[[ Available records open ]]

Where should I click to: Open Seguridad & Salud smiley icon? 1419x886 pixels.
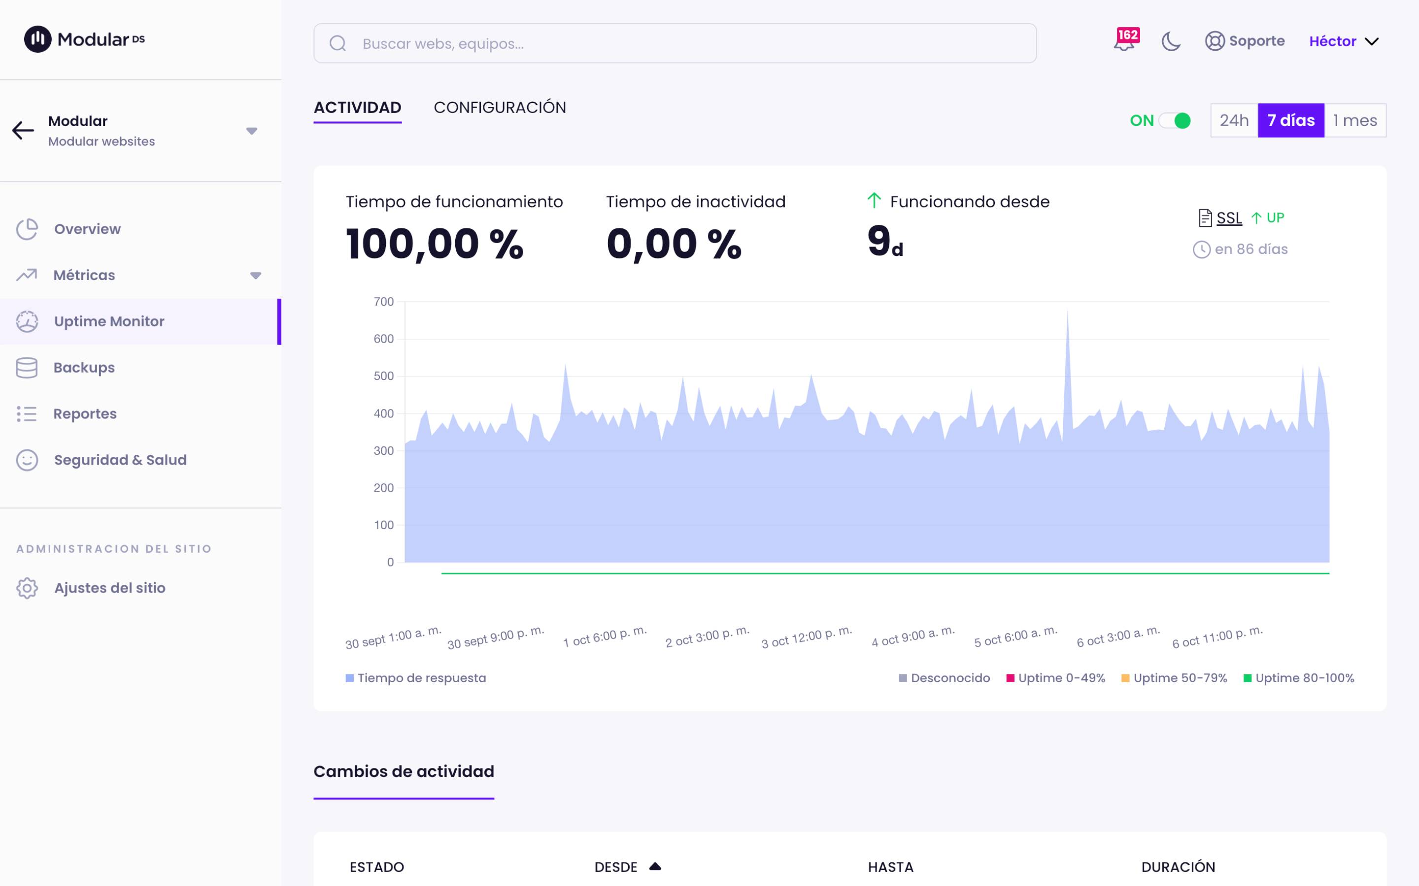pos(27,459)
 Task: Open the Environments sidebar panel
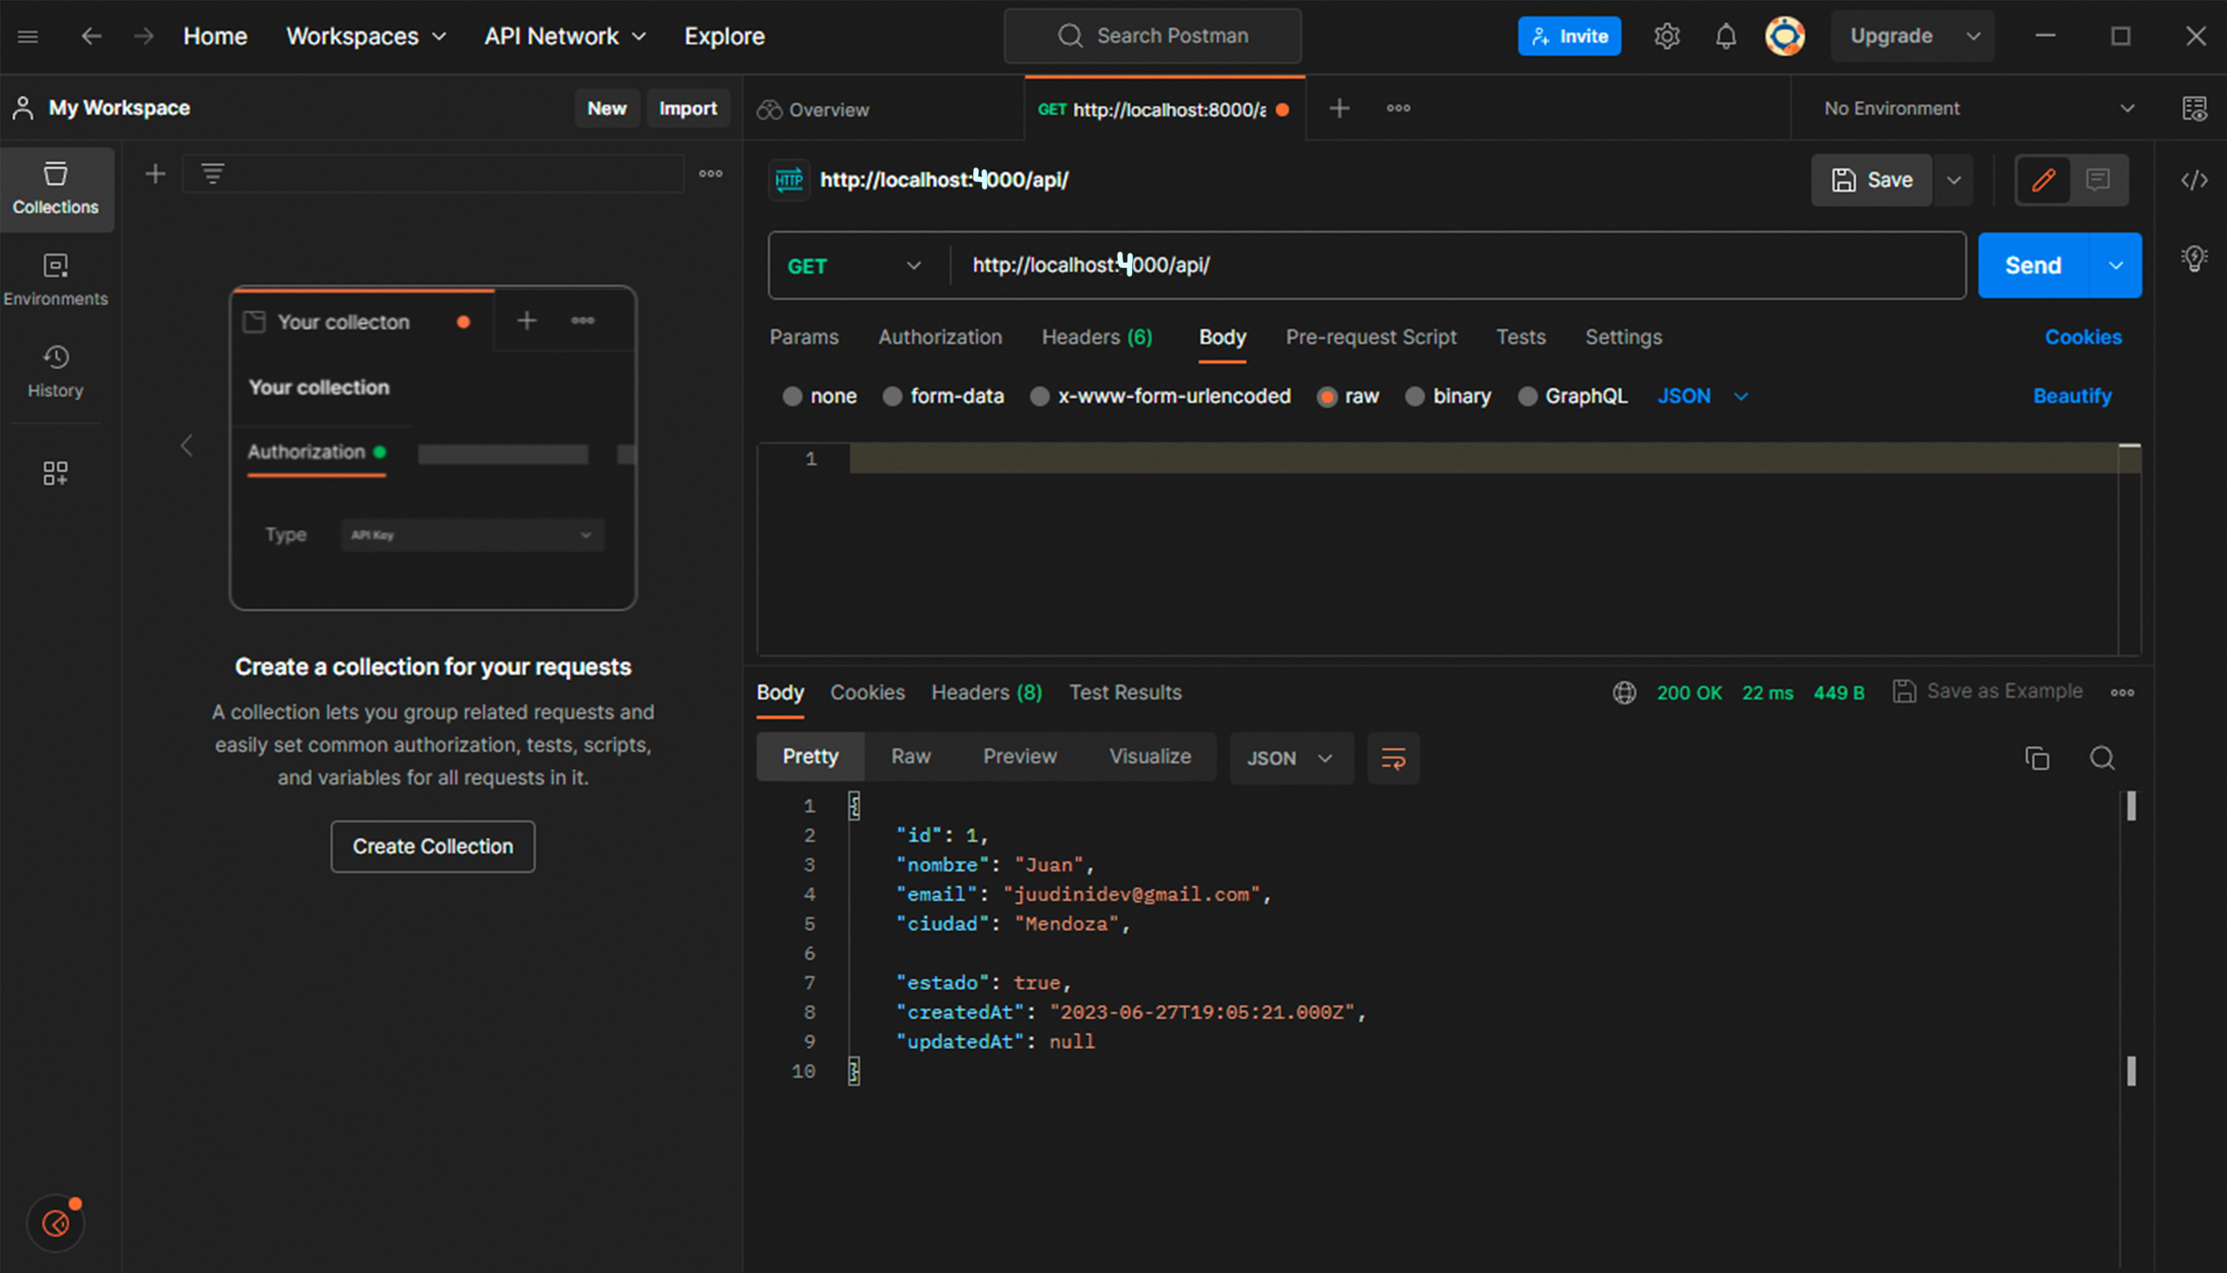click(55, 279)
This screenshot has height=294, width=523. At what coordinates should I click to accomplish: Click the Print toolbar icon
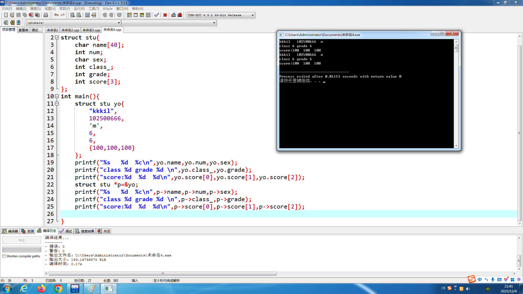tap(46, 15)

[[ Available records closed ]]

What you have to do >> Whatever the records hold apart from pictures should be repeated exactly.

Solution for this problem >>
Where should I click to: Open Seguridad & Salud smiley icon? 1419x886 pixels.
pos(27,459)
 Task: Open the Environments sidebar panel
click(55, 279)
This screenshot has height=294, width=523. At what coordinates should I click to accomplish: Click the Print toolbar icon
tap(46, 15)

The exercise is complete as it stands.